Slapeloosheid: bepaalde soorten hersencellen verklaren het genetisch risico

Nieuw onderzoek in het tijdschrift Nature Genetics identificeert individuele soorten hersencellen en hersengebieden die betrokken zijn bij slapeloosheid, en biedt nieuwe behandelingsdoelen voor deze aandoening.

Nieuw onderzoek helpt verklaren waarom sommige mensen moeite hebben om te slapen.

Slapeloosheid treft ongeveer een derde van de mensen die in de Verenigde Staten wonen en ongeveer 770 miljoen mensen wereldwijd.

Zoals veel mensen met slapeloosheid zullen weten, is er een neiging om te denken dat in slaap vallen een kwestie van wilskracht is.

Steeds meer onderzoeken tonen echter aan dat het eigenlijk een sterke neurobiologische component heeft.

In 2016 vonden wetenschappers bijvoorbeeld afwijkingen in de witte stofkanalen van mensen met slapeloosheid, evenals in delen van hun limbisch systeem. Meer recente studies hebben specifieke genetische varianten blootgelegd die verband houden met het risico op slapeloosheid.

Nu is een internationaal team van onderzoekers verder gegaan door genetische gegevens van meer dan 1,3 miljoen mensen te analyseren in een poging de individuele genen, hersenceltypen, hersengebieden en neurobiologische processen die aan slapeloosheid ten grondslag liggen, te ontrafelen.

Danielle Posthuma, hoogleraar statistische genetica aan de Vrije Universiteit Amsterdam, leidde het nieuwe onderzoek met Eus Van Someren, hoogleraar neurofysiologie aan het Nederlands Instituut voor Neurowetenschappen in Amsterdam.

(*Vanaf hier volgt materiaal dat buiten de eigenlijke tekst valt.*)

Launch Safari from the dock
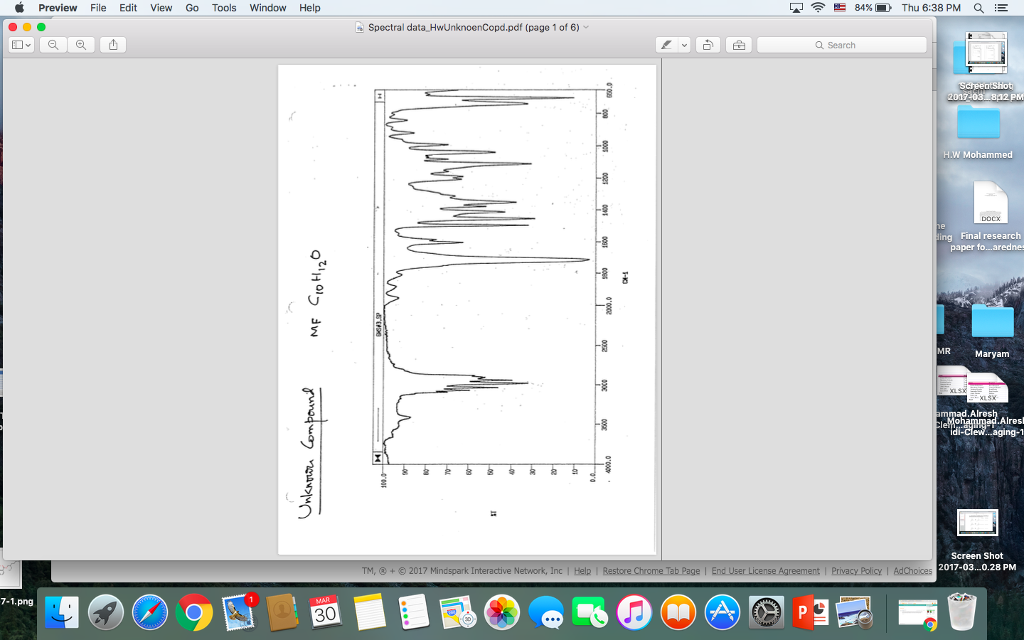 (x=150, y=612)
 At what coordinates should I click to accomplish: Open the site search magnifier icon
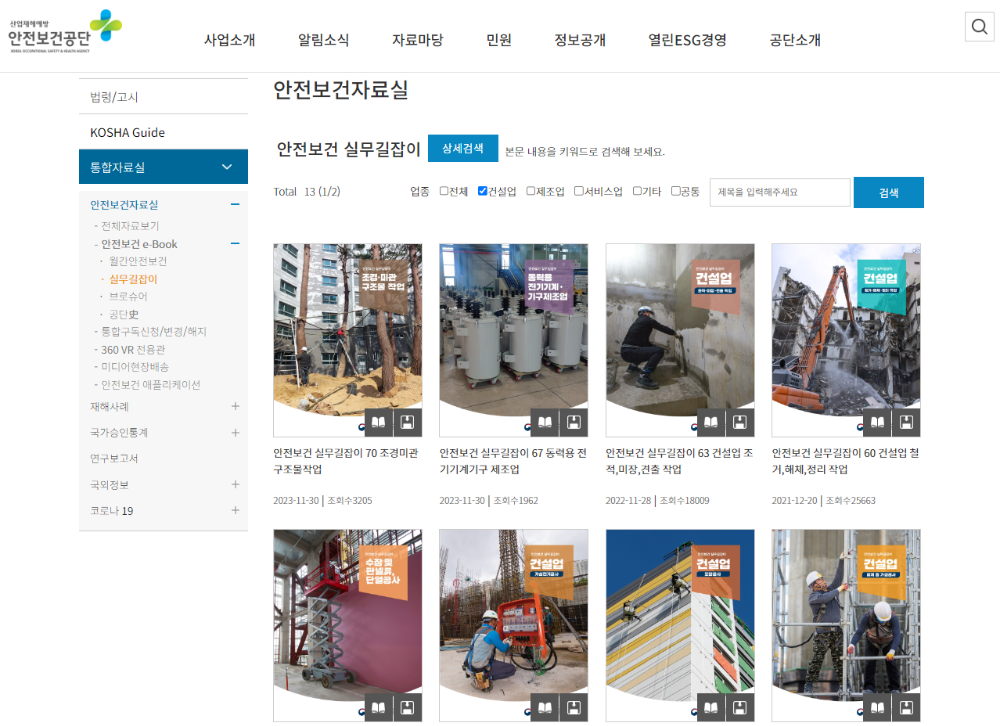(x=979, y=26)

Onderzoek levert ‘spectaculaire resultaten’ op

Met behulp van gegevens van de Britse Biobank en DNA-testbedrijf 23andMe verzamelden de onderzoekers genetische en slaapinformatie van 1.331.010 mensen, waardoor dit de grootste genetische dataset is die wetenschappers ooit hebben gebruikt om slapeloosheid te bestuderen.

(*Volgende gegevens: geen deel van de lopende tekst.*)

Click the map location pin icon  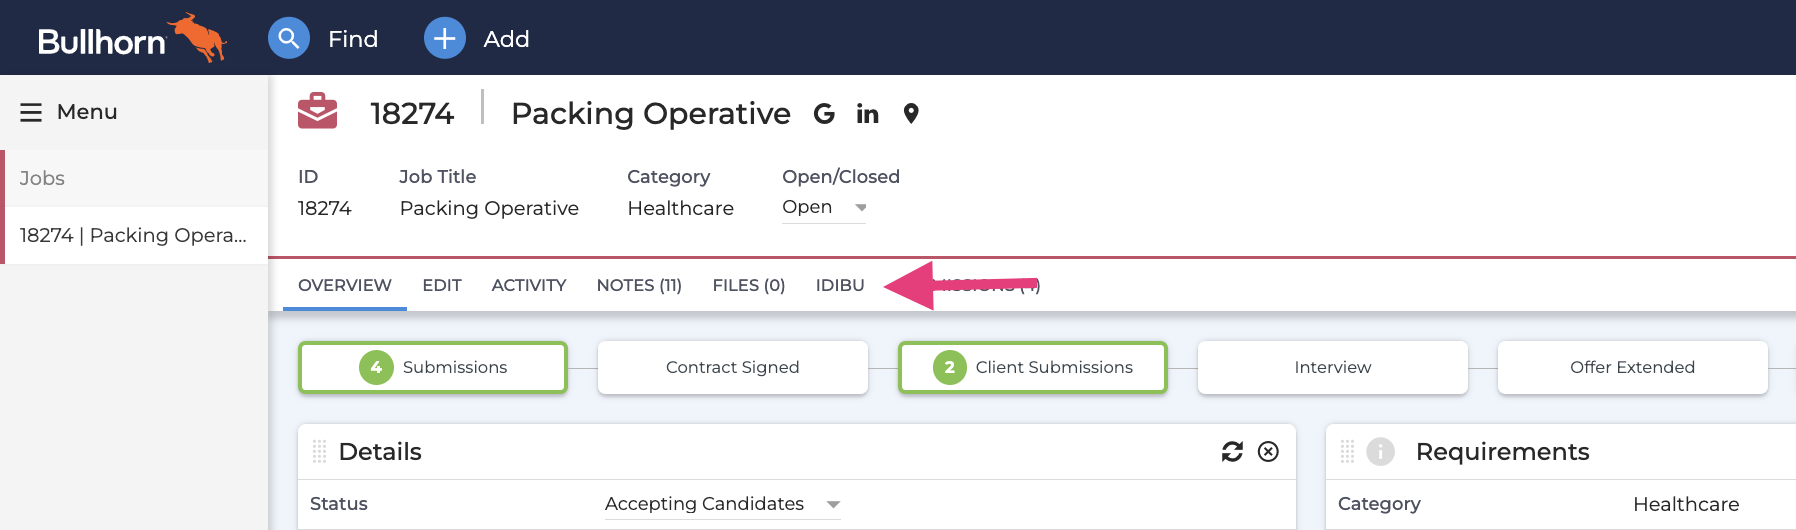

Ze vonden 202 genetische loci en 956 risicogenen voor slapeloosheid. Uit verdere analyses bleek ook dat sommige van deze genen de sleutel waren tot het functioneren van axonen, of verlengingen van zenuwcellen die elektrische communicatie met andere neuronen vergemakkelijken.

Ook vonden de onderzoekers een aanzienlijk aantal risicogenen voor slapeloosheid die waren ingeschakeld in bepaalde cellen in de corticale en subcorticale weefsels van de hersenen.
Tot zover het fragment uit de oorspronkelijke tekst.